> _PROBLEM DESCRIPTION_:
Every entry below should be printed exactly, without its images.

> _THE INPUT_:
=-=-=-=-=
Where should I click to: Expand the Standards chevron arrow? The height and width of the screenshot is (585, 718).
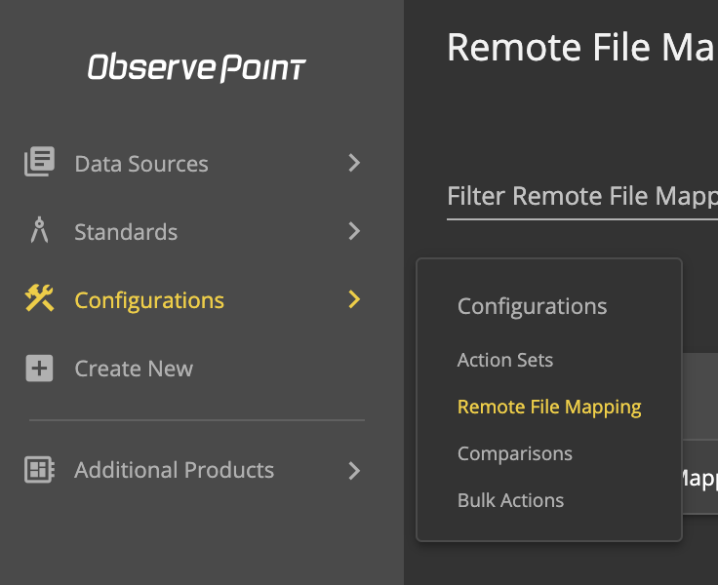354,231
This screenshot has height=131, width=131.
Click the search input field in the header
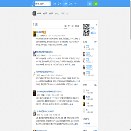[42, 4]
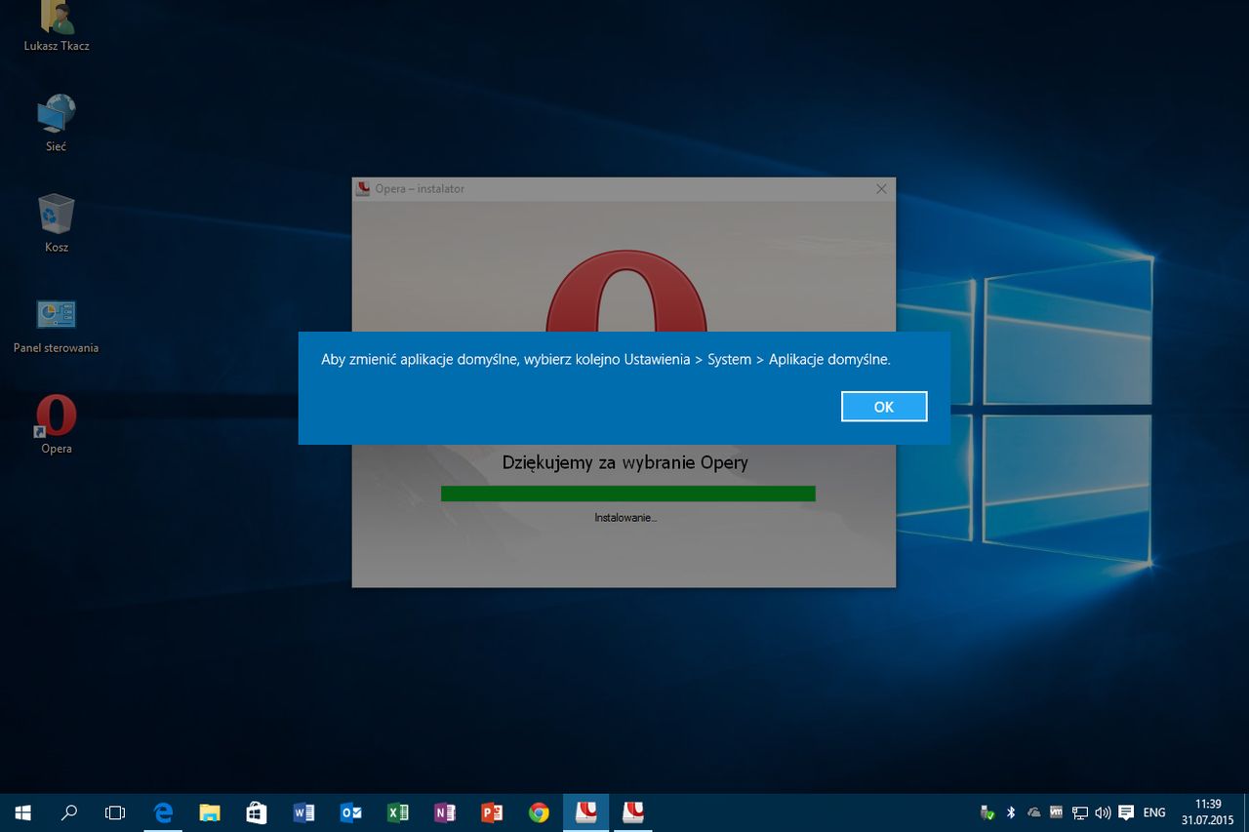Open Kosz recycle bin icon

click(x=57, y=223)
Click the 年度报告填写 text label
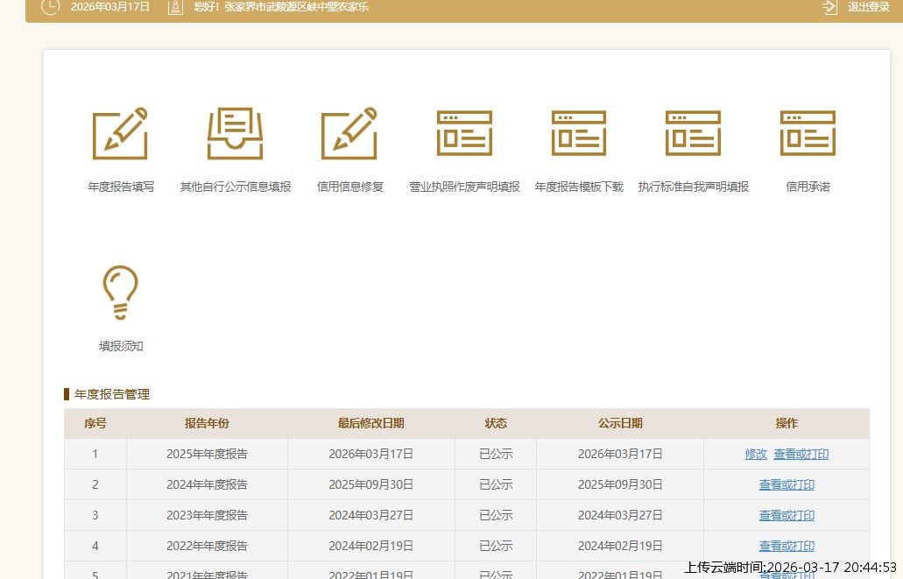Screen dimensions: 903x579 click(121, 187)
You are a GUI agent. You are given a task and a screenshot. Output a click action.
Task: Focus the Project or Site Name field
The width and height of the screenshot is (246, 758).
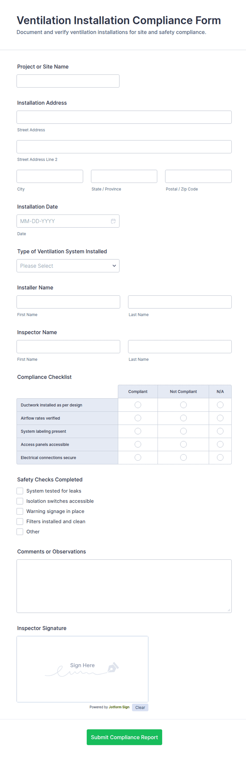[x=68, y=81]
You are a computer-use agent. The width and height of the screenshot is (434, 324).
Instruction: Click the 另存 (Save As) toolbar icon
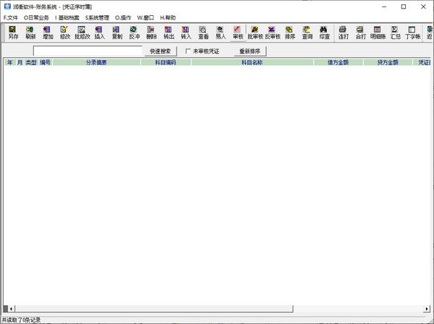point(13,32)
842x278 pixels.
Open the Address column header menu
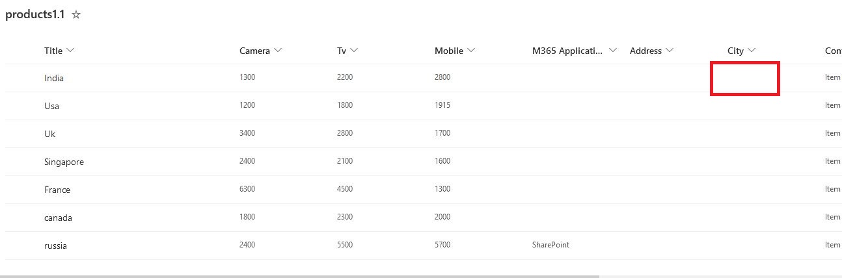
=-=-=-=-=
> _EXPECTED OUTPUT_:
Where should I click to: Expand the Standards chevron arrow? The height and width of the screenshot is (585, 718).
354,231
This screenshot has height=131, width=131.
Click the search input field in the header
[42, 4]
Open Kosz recycle bin icon

click(x=57, y=223)
Click the 年度报告填写 text label
Screen dimensions: 903x579 click(121, 187)
You are a GUI agent. You are given a task and a screenshot. Output a click action.
Task: Focus the Project or Site Name field
The width and height of the screenshot is (246, 758).
[x=68, y=81]
You are a computer-use agent. The width and height of the screenshot is (434, 324).
Instruction: Click the 另存 (Save As) toolbar icon
point(13,32)
842x278 pixels.
Open the Address column header menu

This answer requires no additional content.